A San Francisco-based security startup has warned Tinder about flaws in its app that allow hackers to dissemble and rebuild software to dodge paying for its premium services.
Bluebox Security has reached out to the popular dating app after creating a duplicate app that enabled them to use Tinder Plus features, like unlimited “swipes” and its “undo” button for free.
To do so, Bluebox’s researchers intercepted the traffic between the app and Tinder’s server, in order to find activity and messages that identified a user was paying for the premium features.
According to the startup, the process was made easier because some of the premium services were operated from within the application, as opposed to being handled on the server side.
This ultimately makes it easier for hackers to make the necessary changes, by easily switching out certain areas in the app’s coding.
In a statement, Bluebox said: “When the “Plus” subscription became available, Tinder quickly jumped hundreds of spots to rank near the top for overall app revenue rankings.
“Bluebox determined that some of the “Plus” features are managed and controlled, unprotected, in the mobile app code, leaving them exposed to hackers.
“Altering the app code granted at least half of the premium features to the user, but did not grant the account full “Plus” status.”
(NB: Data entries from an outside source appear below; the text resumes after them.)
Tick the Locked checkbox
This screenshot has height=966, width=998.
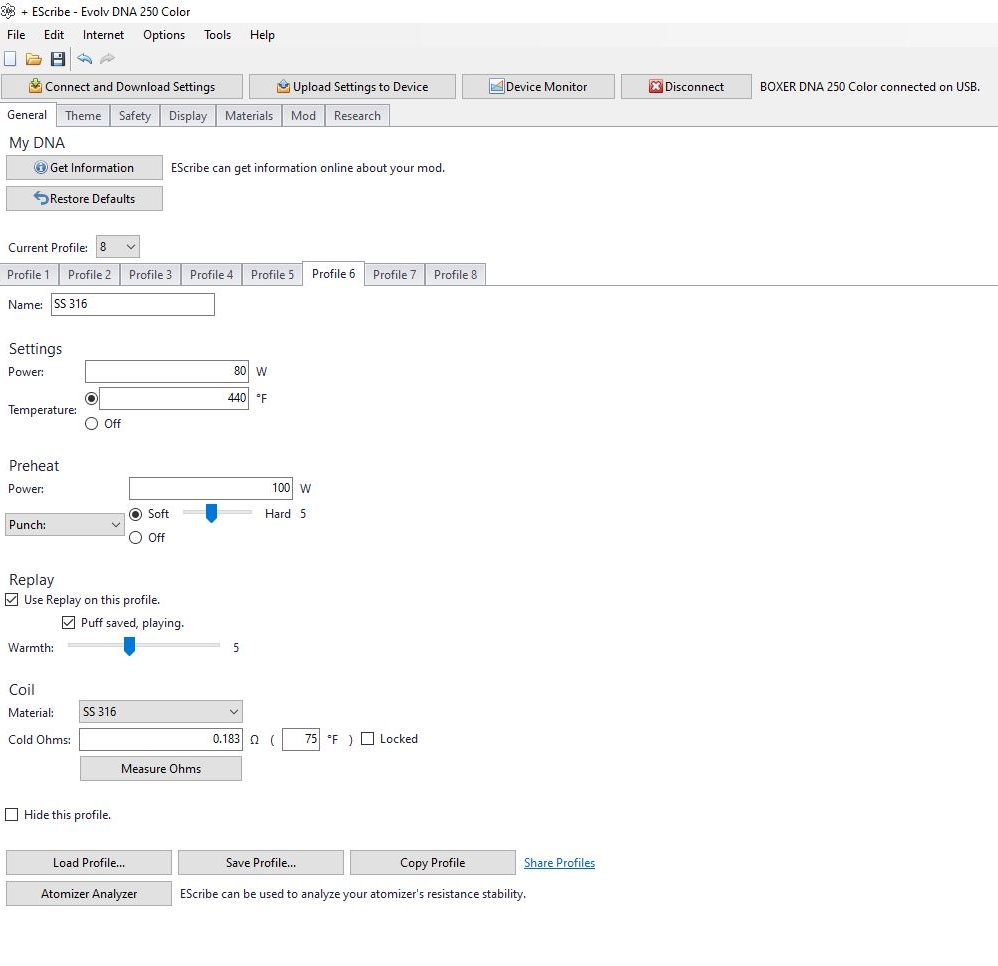pyautogui.click(x=368, y=739)
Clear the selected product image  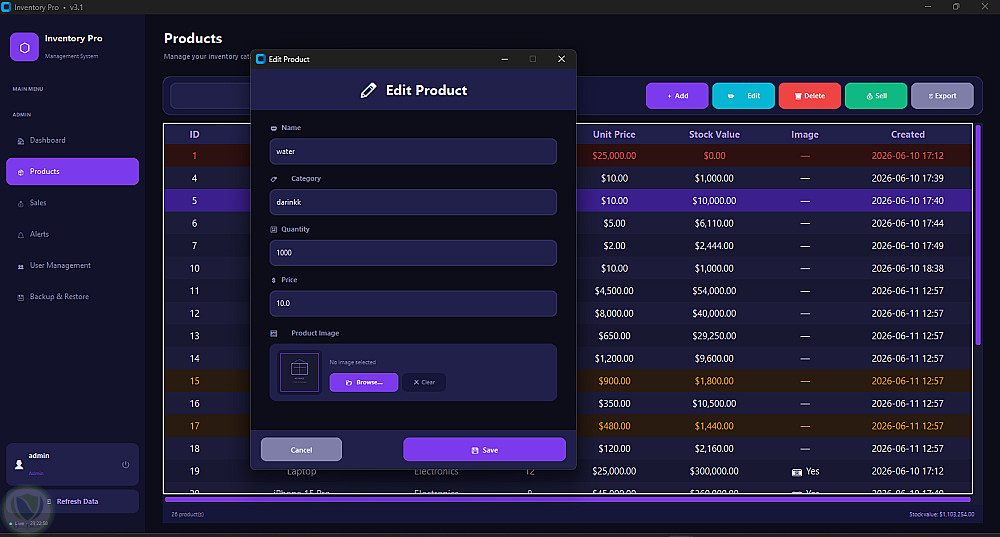pos(423,382)
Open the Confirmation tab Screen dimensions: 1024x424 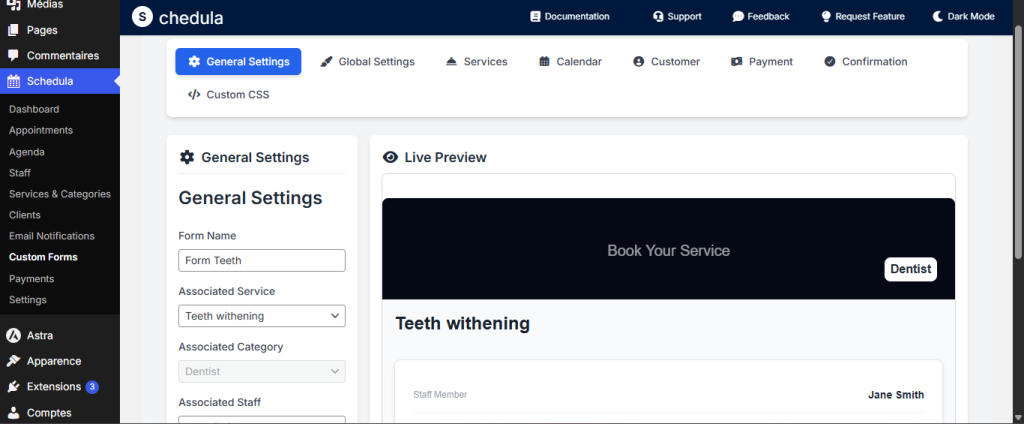[x=865, y=62]
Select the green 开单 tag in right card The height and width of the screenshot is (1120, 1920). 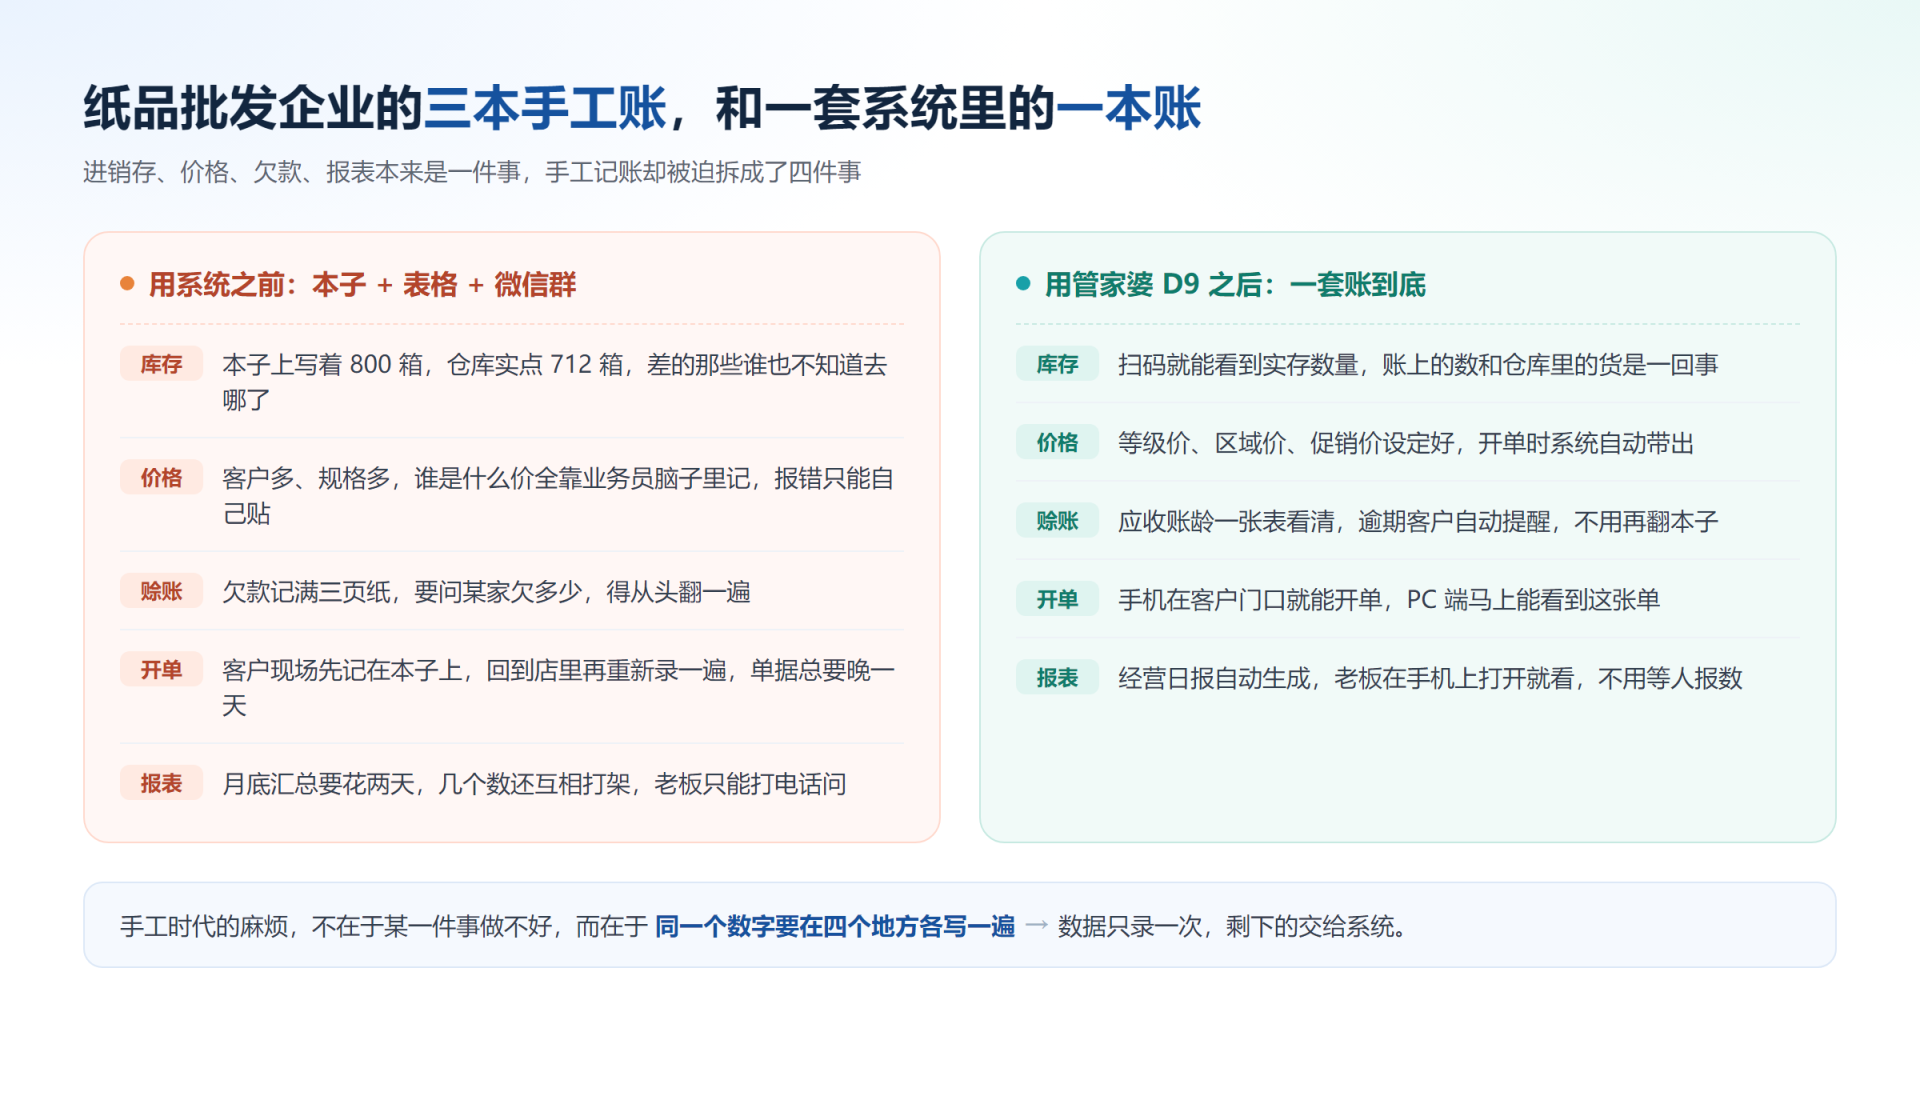[x=1057, y=599]

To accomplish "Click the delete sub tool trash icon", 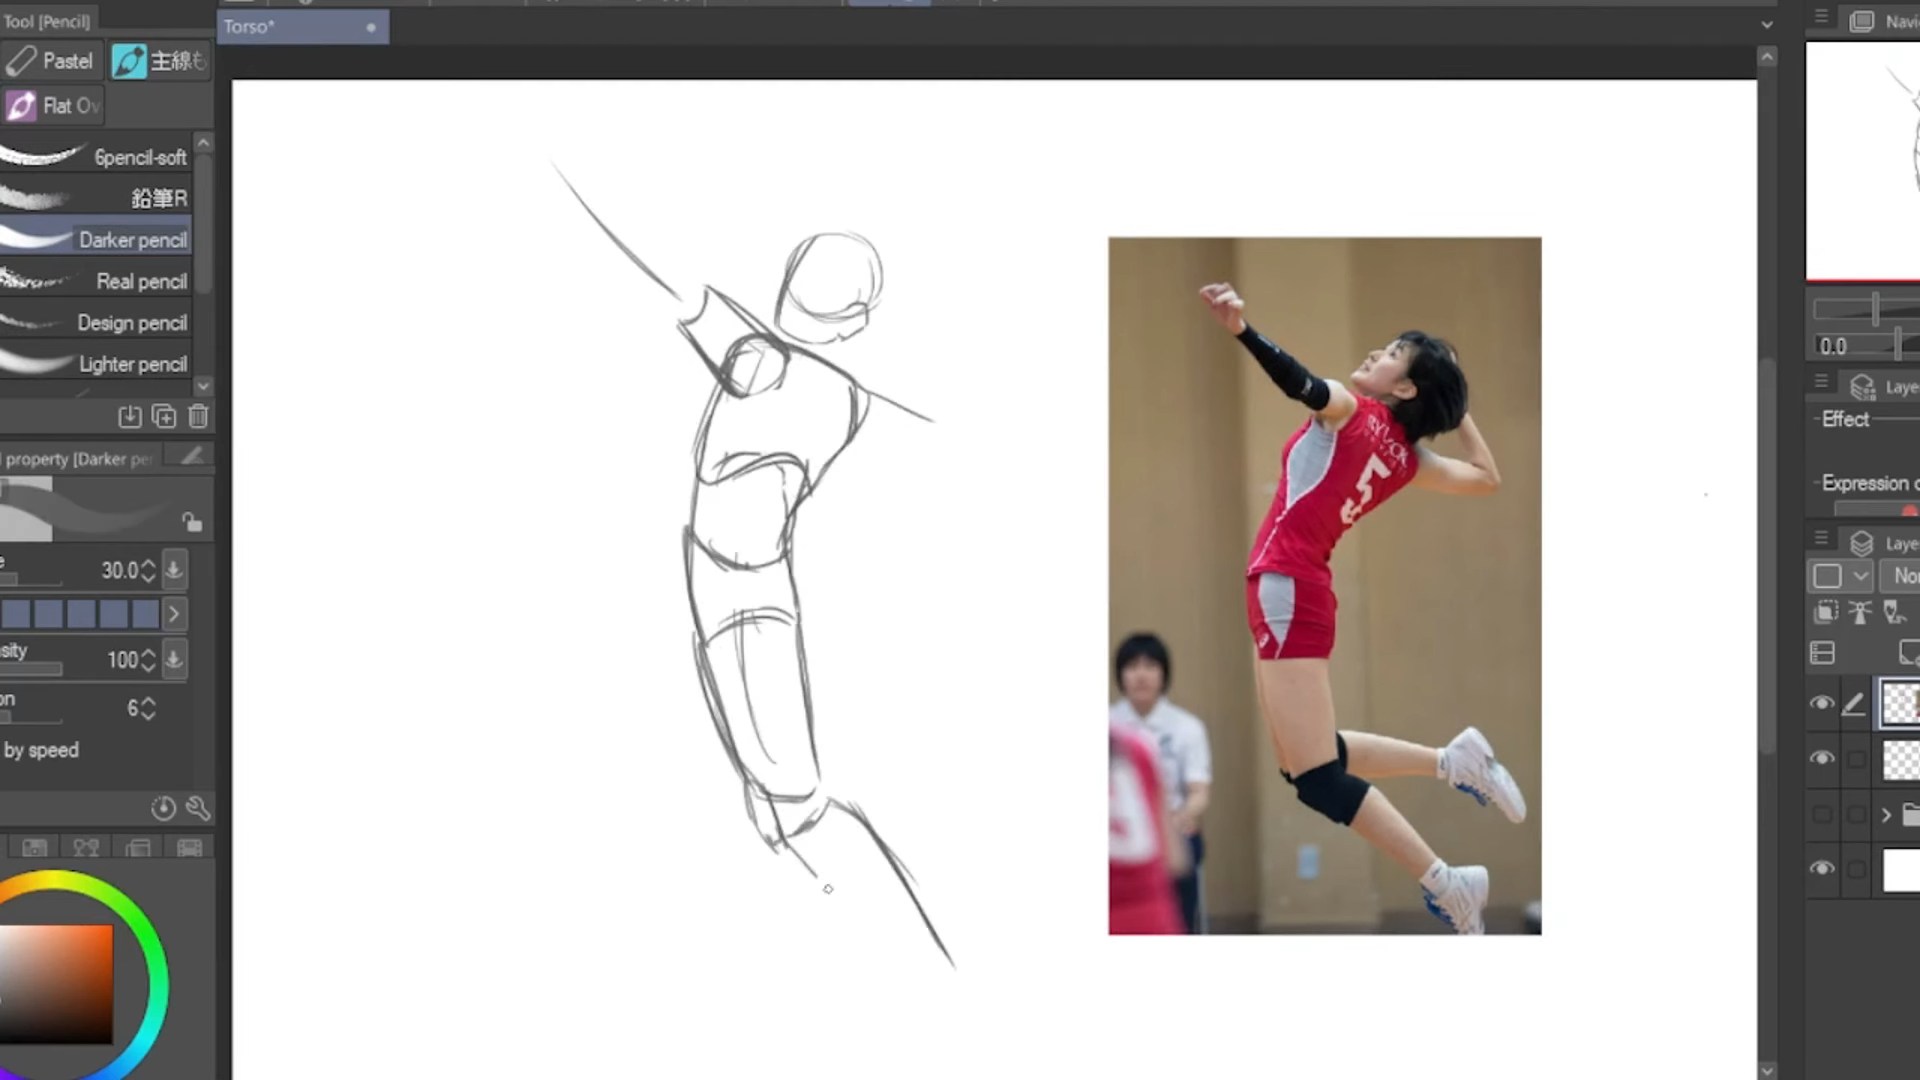I will (198, 416).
However, Tinder were quick to dismiss this information as insignificant, with spokesperson Rosette Pambakian saying: “Bluebox’s findings have an inconsequential to zero impact on Tinder and its revenue because virtually no one has the capability to do this.”
Tinder currently charges users between $9.99 to $19.99 a month to use Tinder Plus.
While there is a minimal chance of Tinder users having the skills required to make such modifications, there is a risk that a professional hacker could create such an app and sell it on “unsanctioned” app stores, Bluebox said.
The company also found similar problems with US streaming service Hulu, after finding that it could recreate the application to eliminate ads – a feature which normally costs users $11.99.
Since publicising its findings, Bluebox has offered companies some advice about how to ensure that their products are secure.
It said: “Enterprises should not rely on the device manufacturers, the app stores, or even app developers to ensure mobile apps are secure.
“In order to protect corporate revenue and brand, enterprises must create mobile apps that can defend themselves.
“Bluebox routinely examines the state of security for popular mobile apps, and the results consistently show that mobile app security is almost non-existent.
“Mobile apps that contain even basic security measures, such as anti-tampering controls and encryption of app data, are few and far between.”